AIM OF THE EXERCISE => Please reproduce, exactly and in full, the lines running from the one that contains "The width and height of the screenshot is (1173, 784)." to the end of the entries.

EXERCISE DATA =>
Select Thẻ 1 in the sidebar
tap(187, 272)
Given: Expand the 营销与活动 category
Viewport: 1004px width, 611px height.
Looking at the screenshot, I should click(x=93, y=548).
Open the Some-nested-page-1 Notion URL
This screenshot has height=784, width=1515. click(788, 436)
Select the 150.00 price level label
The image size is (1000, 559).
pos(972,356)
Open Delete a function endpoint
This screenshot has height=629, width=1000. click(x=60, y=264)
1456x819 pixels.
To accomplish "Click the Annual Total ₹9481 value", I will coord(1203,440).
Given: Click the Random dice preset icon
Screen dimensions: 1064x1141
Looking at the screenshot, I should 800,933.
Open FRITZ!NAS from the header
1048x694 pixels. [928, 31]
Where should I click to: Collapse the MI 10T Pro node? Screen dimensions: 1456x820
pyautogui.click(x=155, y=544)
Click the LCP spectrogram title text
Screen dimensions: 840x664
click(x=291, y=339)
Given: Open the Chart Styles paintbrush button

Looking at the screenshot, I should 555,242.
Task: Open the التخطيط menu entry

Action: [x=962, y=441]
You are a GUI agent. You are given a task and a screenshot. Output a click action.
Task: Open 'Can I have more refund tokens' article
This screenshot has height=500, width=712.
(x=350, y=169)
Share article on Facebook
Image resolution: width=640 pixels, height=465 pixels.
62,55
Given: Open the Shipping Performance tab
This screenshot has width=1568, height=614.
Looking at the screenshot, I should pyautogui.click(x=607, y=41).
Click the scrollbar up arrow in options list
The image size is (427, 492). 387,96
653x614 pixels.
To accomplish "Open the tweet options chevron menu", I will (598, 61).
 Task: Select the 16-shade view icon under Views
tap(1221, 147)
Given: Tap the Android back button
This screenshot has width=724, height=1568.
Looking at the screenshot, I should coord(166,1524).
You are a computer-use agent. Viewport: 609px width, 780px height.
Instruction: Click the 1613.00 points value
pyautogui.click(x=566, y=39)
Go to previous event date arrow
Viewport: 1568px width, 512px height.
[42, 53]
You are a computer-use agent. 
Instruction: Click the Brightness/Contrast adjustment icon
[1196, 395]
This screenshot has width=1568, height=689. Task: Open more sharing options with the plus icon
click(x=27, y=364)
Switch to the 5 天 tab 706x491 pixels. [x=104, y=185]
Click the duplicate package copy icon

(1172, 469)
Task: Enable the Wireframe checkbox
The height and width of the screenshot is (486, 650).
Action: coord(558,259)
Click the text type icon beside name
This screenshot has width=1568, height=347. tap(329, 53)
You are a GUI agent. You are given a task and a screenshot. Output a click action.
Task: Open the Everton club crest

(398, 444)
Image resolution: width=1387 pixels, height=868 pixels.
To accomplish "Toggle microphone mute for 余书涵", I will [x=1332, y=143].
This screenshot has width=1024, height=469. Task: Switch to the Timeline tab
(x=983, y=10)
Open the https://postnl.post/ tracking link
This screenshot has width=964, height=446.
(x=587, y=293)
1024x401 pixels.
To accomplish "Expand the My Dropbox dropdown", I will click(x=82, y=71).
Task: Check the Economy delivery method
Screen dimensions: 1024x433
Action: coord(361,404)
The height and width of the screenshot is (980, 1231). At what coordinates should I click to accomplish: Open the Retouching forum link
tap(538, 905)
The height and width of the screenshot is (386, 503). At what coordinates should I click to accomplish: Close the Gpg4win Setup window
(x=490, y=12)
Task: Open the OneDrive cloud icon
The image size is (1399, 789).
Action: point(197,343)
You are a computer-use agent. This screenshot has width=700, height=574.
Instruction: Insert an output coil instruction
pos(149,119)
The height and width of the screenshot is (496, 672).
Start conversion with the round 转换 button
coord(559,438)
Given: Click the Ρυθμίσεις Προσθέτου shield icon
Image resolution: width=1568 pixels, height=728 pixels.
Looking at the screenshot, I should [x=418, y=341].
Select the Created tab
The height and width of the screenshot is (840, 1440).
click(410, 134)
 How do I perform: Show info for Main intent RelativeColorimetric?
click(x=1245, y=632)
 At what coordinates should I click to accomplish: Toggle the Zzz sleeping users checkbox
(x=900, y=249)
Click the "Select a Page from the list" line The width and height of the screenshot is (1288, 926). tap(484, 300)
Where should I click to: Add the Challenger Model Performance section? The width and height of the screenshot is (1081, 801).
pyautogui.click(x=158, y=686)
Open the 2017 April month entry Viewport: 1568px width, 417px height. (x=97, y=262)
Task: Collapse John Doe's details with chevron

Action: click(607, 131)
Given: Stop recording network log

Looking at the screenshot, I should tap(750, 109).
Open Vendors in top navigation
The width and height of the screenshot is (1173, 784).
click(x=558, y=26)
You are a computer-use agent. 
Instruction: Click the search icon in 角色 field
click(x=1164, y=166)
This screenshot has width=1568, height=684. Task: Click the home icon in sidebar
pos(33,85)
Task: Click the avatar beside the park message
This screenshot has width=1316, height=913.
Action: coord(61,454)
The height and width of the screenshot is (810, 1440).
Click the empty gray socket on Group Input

ANSWER TO THIS PROBLEM =>
The width and height of the screenshot is (1173, 784).
click(x=558, y=26)
You are a computer-use agent. 
Instruction: Click the search icon in 角色 field
click(x=1164, y=166)
This screenshot has width=1568, height=684. Task: Click the home icon in sidebar
pos(33,85)
Task: Click the avatar beside the park message
This screenshot has width=1316, height=913.
Action: coord(61,454)
The height and width of the screenshot is (810, 1440).
Click the empty gray socket on Group Input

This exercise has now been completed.